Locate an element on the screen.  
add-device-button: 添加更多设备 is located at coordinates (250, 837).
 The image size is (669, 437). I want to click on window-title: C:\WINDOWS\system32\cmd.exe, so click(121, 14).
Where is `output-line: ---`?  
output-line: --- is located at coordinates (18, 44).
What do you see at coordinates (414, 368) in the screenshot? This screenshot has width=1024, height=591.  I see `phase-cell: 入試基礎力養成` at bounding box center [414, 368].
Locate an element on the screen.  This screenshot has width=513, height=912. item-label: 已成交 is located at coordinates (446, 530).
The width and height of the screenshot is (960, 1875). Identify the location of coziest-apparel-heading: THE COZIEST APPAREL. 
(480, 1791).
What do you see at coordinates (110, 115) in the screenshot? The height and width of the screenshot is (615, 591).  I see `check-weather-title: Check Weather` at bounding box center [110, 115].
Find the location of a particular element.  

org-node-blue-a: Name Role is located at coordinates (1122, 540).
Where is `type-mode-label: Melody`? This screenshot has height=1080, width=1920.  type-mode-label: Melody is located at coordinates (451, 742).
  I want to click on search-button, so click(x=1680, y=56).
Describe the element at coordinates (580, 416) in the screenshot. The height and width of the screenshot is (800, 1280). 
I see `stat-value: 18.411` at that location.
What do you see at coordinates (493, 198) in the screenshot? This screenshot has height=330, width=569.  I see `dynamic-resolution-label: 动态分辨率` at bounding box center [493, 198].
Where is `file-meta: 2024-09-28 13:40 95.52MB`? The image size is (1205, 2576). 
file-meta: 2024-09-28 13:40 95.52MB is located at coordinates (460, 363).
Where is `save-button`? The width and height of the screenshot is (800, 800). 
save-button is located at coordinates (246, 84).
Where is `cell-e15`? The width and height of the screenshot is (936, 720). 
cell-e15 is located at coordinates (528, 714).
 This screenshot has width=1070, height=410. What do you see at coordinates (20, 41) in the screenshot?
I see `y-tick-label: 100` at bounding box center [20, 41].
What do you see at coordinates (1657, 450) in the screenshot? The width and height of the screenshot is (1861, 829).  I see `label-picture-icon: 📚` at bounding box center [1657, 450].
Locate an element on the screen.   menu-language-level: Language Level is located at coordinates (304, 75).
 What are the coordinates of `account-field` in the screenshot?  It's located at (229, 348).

════════════════

| Action item |
Please pick out every line of the items above that contains the string "save", matching case exactly, and copy each such line.

| Completed task |
Where is `save-button`? The width and height of the screenshot is (800, 800). 
save-button is located at coordinates (246, 84).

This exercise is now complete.